__TRY IT__:
Every record that follows should be written out again without any change.

(Pixel coordinate grounding data)

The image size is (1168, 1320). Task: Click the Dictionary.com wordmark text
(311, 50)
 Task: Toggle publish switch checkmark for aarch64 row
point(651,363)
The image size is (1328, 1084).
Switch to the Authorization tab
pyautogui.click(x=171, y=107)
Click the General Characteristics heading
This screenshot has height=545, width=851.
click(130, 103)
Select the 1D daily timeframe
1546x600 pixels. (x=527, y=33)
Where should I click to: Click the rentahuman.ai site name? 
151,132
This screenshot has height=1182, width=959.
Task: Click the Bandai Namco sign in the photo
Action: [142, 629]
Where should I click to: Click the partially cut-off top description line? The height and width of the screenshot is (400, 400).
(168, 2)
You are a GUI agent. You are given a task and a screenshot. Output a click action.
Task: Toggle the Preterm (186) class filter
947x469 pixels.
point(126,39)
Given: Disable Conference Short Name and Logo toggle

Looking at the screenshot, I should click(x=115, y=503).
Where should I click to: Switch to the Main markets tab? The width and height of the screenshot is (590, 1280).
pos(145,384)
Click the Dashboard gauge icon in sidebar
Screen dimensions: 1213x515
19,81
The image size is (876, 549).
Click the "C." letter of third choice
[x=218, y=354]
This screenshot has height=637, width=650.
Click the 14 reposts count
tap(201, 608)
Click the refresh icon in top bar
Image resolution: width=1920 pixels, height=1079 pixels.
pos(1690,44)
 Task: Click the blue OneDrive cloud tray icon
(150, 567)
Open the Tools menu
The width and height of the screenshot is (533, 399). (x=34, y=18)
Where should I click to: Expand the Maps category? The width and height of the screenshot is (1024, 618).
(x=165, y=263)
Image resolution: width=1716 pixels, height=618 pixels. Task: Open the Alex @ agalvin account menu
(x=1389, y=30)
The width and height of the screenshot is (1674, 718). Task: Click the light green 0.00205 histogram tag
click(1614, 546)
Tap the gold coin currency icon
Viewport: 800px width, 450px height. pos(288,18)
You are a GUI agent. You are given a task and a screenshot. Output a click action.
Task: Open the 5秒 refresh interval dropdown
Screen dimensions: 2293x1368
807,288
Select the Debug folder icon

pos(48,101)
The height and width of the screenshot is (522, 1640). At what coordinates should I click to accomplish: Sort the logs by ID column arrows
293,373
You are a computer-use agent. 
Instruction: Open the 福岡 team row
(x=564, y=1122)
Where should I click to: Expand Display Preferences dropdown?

__SOLUTION FOR THIS EXERCISE__:
The image size is (1168, 1320). Task: Click the Dictionary.com wordmark text
(311, 50)
 Task: Toggle publish switch checkmark for aarch64 row
point(651,363)
The image size is (1328, 1084).
Switch to the Authorization tab
pyautogui.click(x=171, y=107)
Click the General Characteristics heading
This screenshot has height=545, width=851.
click(130, 103)
Select the 1D daily timeframe
1546x600 pixels. (x=527, y=33)
Where should I click to: Click the rentahuman.ai site name? 
151,132
This screenshot has height=1182, width=959.
Task: Click the Bandai Namco sign in the photo
Action: [142, 629]
Where should I click to: Click the partially cut-off top description line? The height and width of the screenshot is (400, 400).
(168, 2)
You are a GUI agent. You are given a task and a screenshot. Output a click action.
Task: Toggle the Preterm (186) class filter
947x469 pixels.
point(126,39)
Given: Disable Conference Short Name and Logo toggle

Looking at the screenshot, I should click(x=115, y=503).
Where should I click to: Switch to the Main markets tab? The width and height of the screenshot is (590, 1280).
pos(145,384)
Click the Dashboard gauge icon in sidebar
Screen dimensions: 1213x515
19,81
The image size is (876, 549).
Click the "C." letter of third choice
[x=218, y=354]
This screenshot has height=637, width=650.
Click the 14 reposts count
tap(201, 608)
Click the refresh icon in top bar
Image resolution: width=1920 pixels, height=1079 pixels.
pos(1690,44)
 Task: Click the blue OneDrive cloud tray icon
(150, 567)
Open the Tools menu
The width and height of the screenshot is (533, 399). (x=34, y=18)
Where should I click to: Expand the Maps category? The width and height of the screenshot is (1024, 618).
(x=165, y=263)
Image resolution: width=1716 pixels, height=618 pixels. Task: Open the Alex @ agalvin account menu
(x=1389, y=30)
The width and height of the screenshot is (1674, 718). Task: Click the light green 0.00205 histogram tag
click(1614, 546)
Tap the gold coin currency icon
Viewport: 800px width, 450px height. pos(288,18)
You are a GUI agent. You are given a task and a screenshot. Output a click action.
Task: Open the 5秒 refresh interval dropdown
Screen dimensions: 2293x1368
807,288
Select the Debug folder icon

pos(48,101)
The height and width of the screenshot is (522, 1640). At what coordinates should I click to accomplish: Sort the logs by ID column arrows
293,373
You are a computer-use agent. 
Instruction: Open the 福岡 team row
(x=564, y=1122)
Where should I click to: Expand Display Preferences dropdown?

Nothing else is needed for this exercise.